Week5-2. Classes Design for Model

Week5-2. Classes Design for Model

Week5-2. Classes Design for Model

Finding objects

Both use case and activity diagrams should be used to determine the objects. Examine the nouns in use case and the activity diagram. Another good place to look is the functional scenarios in the Functional Requirements document. As you look at the nouns, some of them will be Actors, some of them will be objects, and some of them will be attributes of an object.

Model – View – Controller (MVC) concept considers the following categories of objects:

Model (from the group of Entity objects). These are objects that hold information. Most of them eventually map to the tables or fields in the database. As well they carry on core business functionality.

View (from the group of Boundary objects). These are objects that lie between the system and end users. They represent GUI. Other boundary objects may be needed to interact to other systems, for example to Credit Card validation system.

Controller (from the group of Control objects). These are objects that intercept end user’s events and transfer the signal to model or other control object. They are attached to views, one controller to one view. Apart those designated controller objects there can be other control objects that control the flow through the use case. Control objects do not carry out any business functionality themselves. Instead they coordinate other objects and control the overall logic flow.

Classes Design for Model

All the work takes place under Logical View.

It is recommended to grouping classes into packages for each type of classes. It is helpful to manage classes. Create Packages and assign classes to packages.

Class Specification window shall be used to specify a class:

Stereotype – entity, boundary or control

Visibility – Public, Protected or Private. Protected classes are visible only to subclasses or to the class itself. Private classes are visible only to itself. Visibility is important feature to define the way of classes interaction. It comes into consideration together with attributes visibility and state change notification methods in control objects. We’ll discuss this matter later.

Persistence. Define if it is to be stored in the database or exists only in the memory. Entity classes are usually persistent. Control and Boundary classes are usually transient.

Multiplicity. Set the number of instances we expect to participate in a relationship.

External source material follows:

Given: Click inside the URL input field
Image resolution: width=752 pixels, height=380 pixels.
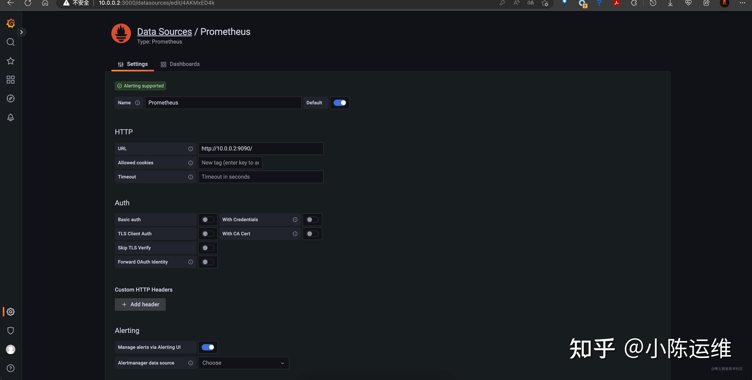Looking at the screenshot, I should click(261, 148).

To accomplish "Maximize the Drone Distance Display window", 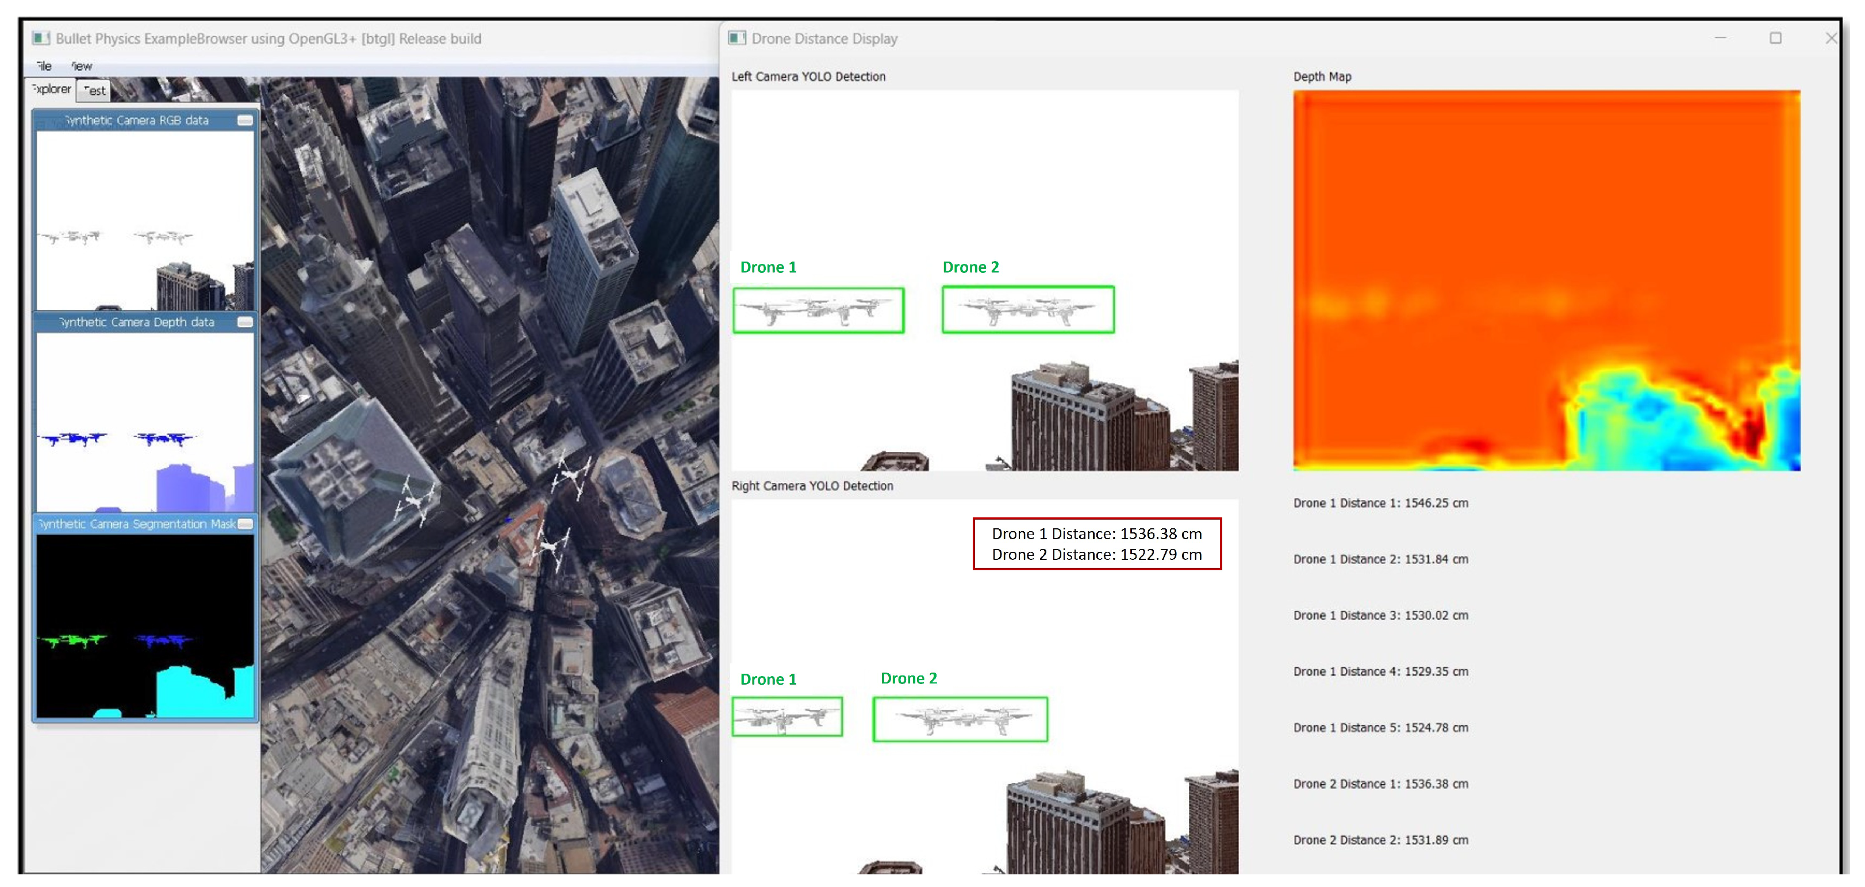I will (1775, 38).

Concurrency. Is used to describe the class behaviour in the presence of multiple threads of control. Keep the default meaning Sequential – means that the next instance executing may happen only after the current one is finished.

Note: this is not the best from the performance standpoint, however this issue is out of course scope .

Operations

Operations define the methods. General notation is:

Operation (argument1, argument2): return type

Arguments and return type are optional. Not all the operations have them.

Constructor and Destructor operations always are included. Rational Rose generates them automatically.

Other operations are known as Access operations to provide the access to data. These operations are set and get.

Implementor operations implement some business functionality. Most of them could be found from the sequence diagram messages that are triggers for implementors (next week topic). Each implementor operation should be traced back to functional requirements. The trace: operation – message in the sequence diagram – use case action/activity – function in the functional scenario.

Attributes

Attributes are described through data type.

As well they have the visibility feature. Protected attributes are visible for the class and subclasses. Private attributes are not visible for any other class. Attributes are typically private or protected.

Initial value can be set to the attribute

Making the attribute static means that all the class instances will have the same value

Attribute containment: by value – contained within the class. By reference – is accessible via the pointer

Derived attribute – the value is created from other attributes values.

Classes Relationships

There are 3 main kinds of object relationships:

-Inheritance (“is a”)

-Aggregation (“has a”)

-Association (bidirectional or unidirectional)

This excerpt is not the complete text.